Is there any performance difference between using cudaBindTexture2D and cudaBindTextureToArray when accessing 2D textures? If not, what is the point of using 2D arrays?
Also, are there any row alignment (pitch) requirements when using cudaBindTexture2D? Will it work full speed with any pitch, work but run slower with unaligned rows, or fail to work at all with unaligned rows?
What are the bandwidth difference between cudaMemcpy and cudaMemcpy2D when doing host->device memory transfers? Is it better to align rows on the host and do a simple cudaMemcpy(), or let cudaMemcpy2D() do the gpu memory row alignment?
I guess I should just run some benchmarks myself, but if someone already have figured this out, some comments would be great.
we haven’t done the detailed measurements either , but I would share some related experience here
a) once data is in texture memory it does not really matter how it got there. texture memory is cached so alignment does not really matter
b ) I think simple cudaMemcpy works faster than 2D variant, so yes, if you can store it aligned on CPU - do it.
c) the point of using 2D arrays is that they are have stride which is convenient for coalesced memory access patterns when data resize in global memory (note loading from global memory in a continious, coalesced way is almost same fast as from texture)
d) offtopic: by the way new devices are less sensitive to non-coalesced memory access!!!
Yes, there is a difference. cudaBindTextureToArray() uses cudaArrays, which are stored in special memory layout that is optimized for texture fetches with 2D locality.
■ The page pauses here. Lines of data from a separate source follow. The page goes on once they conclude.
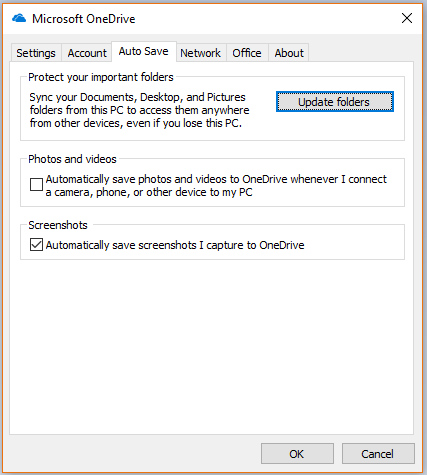Click the 'Automatically save screenshots I capture' label
The height and width of the screenshot is (475, 427).
coord(175,245)
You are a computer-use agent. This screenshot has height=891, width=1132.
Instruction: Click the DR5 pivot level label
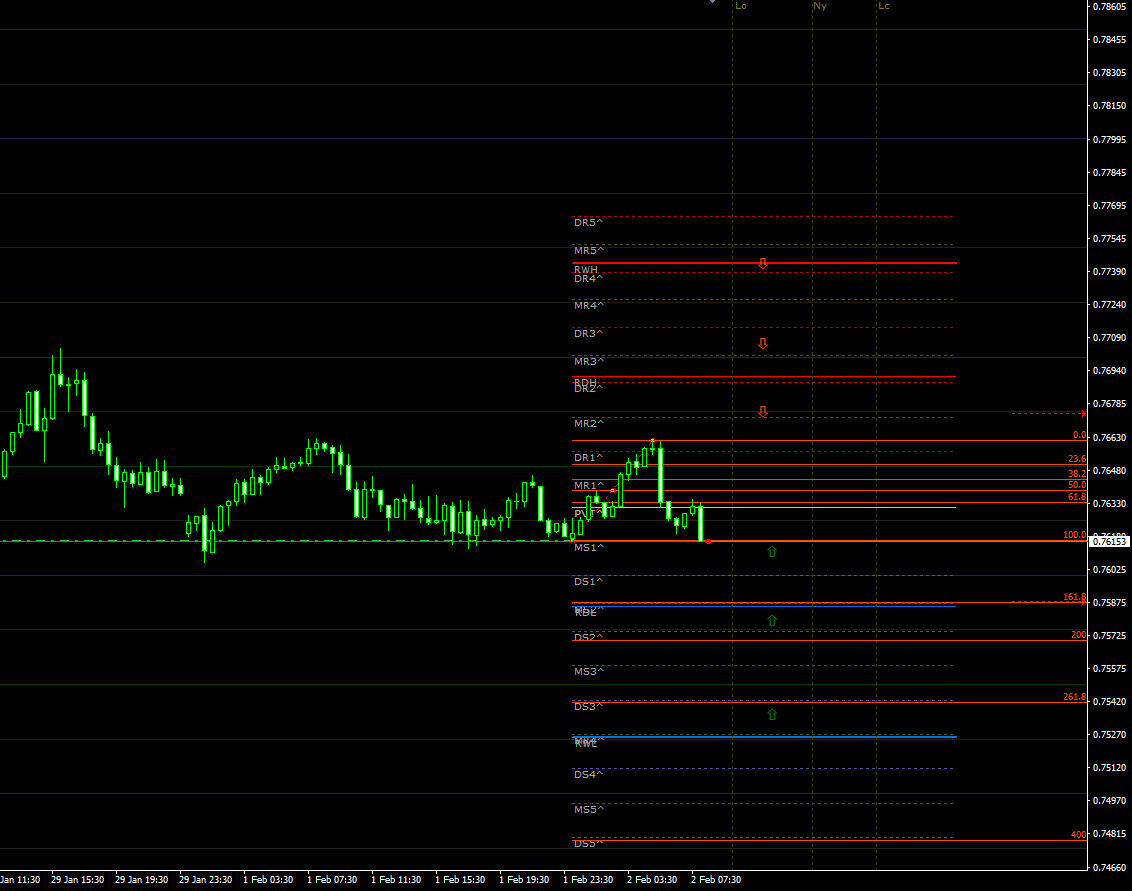[x=587, y=223]
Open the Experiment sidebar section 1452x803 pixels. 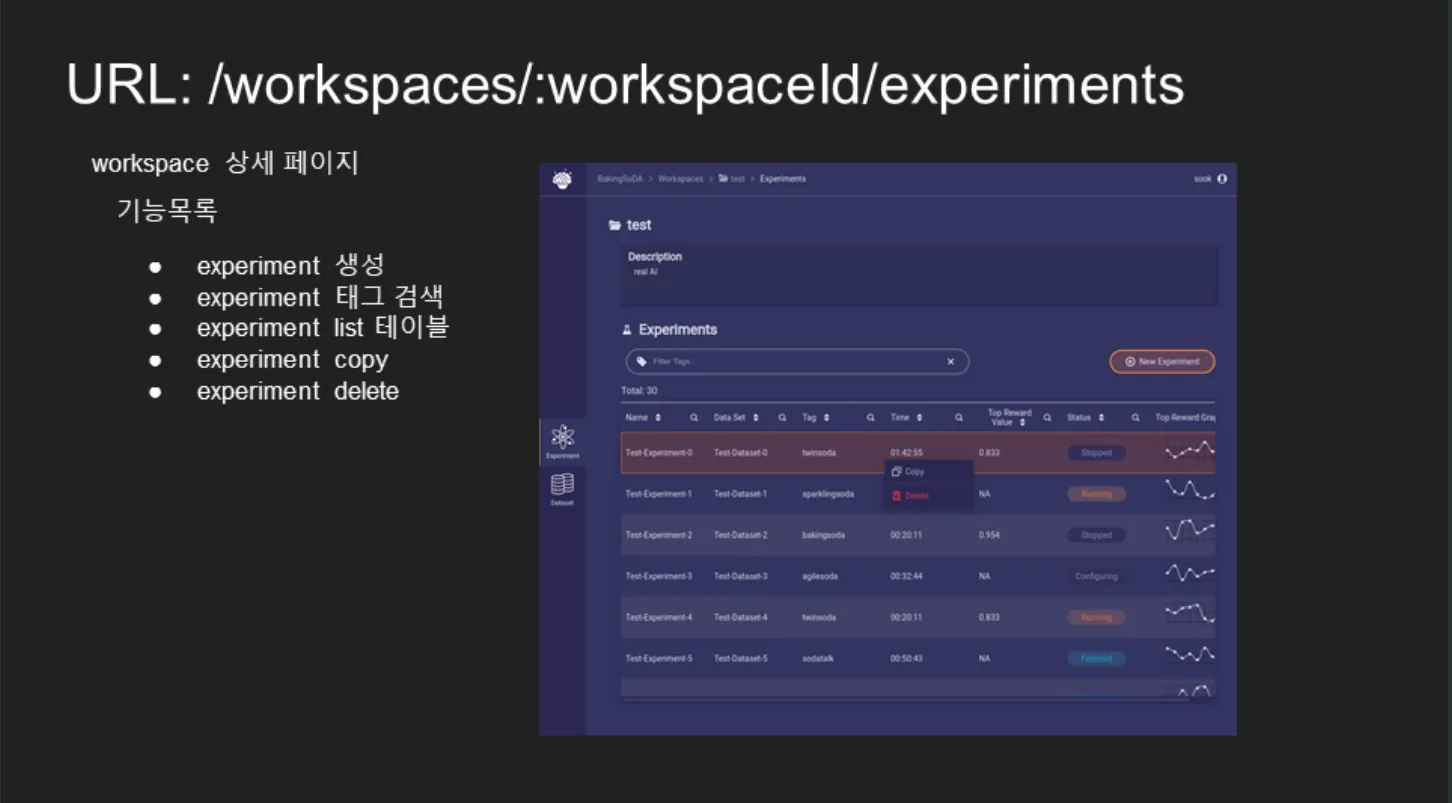pyautogui.click(x=563, y=439)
The only problem is that you can’t directly write to cuda arrays (you have to use cudaMemcpyToArray).
cudaBindTexture2D() is a recent addition that allows you to bind any piece of global memory as a 2D texture (we sometimes call this pitch linear texturing). This is convenient since you can write directly to this memory, but since they are laid out linearly the fetch performance can be lower, depending on the access pattern.
I’d recommend testing both to see which is faster.
In short, will I be wasting cache memory when using 2d texture arrays if the threads in my warps (and blocks) are accessing texture elements in a linear (1D) pattern, i.e along the x axis? (each thread in a block will be accessing a different x coordinate along the same row) Will a 2D texture access cache elements from rows above and below? If yes, are these cached elements likely to be reused by other warps later on, or are they likely to be evicted by other linear accesses to the same row my other warps in the block?
I’m not sure my questions are making any sense to you… If not, is it still possible to give some general advice to keep in mind in order to use the available cache memory efficiently when accessing 2d textures?